— Exercise brief —
How many lines in these records hold the string "cell"? Reply with the number alone.

Excerpts from a dataset
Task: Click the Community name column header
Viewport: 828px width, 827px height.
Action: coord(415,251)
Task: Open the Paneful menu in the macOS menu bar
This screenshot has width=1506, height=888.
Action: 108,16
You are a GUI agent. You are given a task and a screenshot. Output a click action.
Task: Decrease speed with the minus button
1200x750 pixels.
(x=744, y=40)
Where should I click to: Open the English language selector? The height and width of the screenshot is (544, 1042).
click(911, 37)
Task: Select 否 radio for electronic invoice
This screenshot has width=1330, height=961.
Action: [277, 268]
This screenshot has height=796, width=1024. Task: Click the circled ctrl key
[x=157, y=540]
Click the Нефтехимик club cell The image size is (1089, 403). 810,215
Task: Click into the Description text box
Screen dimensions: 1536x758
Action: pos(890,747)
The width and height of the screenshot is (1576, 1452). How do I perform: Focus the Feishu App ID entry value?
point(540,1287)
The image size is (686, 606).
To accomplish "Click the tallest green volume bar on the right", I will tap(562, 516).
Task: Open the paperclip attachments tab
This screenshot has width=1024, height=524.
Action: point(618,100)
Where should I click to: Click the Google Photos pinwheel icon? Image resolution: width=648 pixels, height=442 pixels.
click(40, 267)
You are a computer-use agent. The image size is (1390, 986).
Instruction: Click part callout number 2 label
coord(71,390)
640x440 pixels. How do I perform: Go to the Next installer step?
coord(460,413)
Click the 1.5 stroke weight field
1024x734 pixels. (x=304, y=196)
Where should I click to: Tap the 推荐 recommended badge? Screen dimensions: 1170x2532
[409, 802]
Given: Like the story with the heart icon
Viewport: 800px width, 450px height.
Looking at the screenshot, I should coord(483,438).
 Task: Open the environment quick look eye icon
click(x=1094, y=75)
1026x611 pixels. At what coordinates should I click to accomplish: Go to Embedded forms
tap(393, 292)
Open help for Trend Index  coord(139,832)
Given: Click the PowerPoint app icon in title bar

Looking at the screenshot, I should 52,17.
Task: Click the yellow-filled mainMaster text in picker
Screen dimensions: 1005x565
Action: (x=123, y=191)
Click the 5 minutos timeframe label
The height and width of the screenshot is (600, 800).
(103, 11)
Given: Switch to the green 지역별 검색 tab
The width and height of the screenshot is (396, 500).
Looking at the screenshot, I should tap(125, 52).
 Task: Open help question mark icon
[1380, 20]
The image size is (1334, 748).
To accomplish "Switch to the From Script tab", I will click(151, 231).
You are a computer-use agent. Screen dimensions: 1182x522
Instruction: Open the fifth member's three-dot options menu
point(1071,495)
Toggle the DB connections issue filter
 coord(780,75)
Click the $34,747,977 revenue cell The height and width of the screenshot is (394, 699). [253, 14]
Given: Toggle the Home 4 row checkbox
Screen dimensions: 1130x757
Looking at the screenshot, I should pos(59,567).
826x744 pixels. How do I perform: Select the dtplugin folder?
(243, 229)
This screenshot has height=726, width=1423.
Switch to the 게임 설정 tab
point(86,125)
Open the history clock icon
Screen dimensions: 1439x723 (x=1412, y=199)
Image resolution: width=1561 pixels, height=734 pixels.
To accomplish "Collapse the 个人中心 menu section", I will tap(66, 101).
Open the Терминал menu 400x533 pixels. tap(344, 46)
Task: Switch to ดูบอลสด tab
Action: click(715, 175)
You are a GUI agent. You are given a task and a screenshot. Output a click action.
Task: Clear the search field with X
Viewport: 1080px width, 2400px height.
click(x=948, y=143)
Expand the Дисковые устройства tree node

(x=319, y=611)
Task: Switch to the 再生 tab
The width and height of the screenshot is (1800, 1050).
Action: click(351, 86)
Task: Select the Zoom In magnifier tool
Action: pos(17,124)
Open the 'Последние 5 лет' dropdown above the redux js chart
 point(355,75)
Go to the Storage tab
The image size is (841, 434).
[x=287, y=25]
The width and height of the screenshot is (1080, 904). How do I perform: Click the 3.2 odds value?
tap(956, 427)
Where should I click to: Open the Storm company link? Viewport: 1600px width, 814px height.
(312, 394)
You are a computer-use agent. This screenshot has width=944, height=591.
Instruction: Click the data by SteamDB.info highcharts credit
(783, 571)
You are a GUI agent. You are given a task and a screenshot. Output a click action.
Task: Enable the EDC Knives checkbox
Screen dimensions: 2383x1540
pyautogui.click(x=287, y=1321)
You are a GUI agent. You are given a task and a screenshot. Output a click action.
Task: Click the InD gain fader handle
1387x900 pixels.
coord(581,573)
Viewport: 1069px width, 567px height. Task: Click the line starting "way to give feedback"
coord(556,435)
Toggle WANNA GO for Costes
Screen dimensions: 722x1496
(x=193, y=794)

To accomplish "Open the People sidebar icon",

— Task solution —
2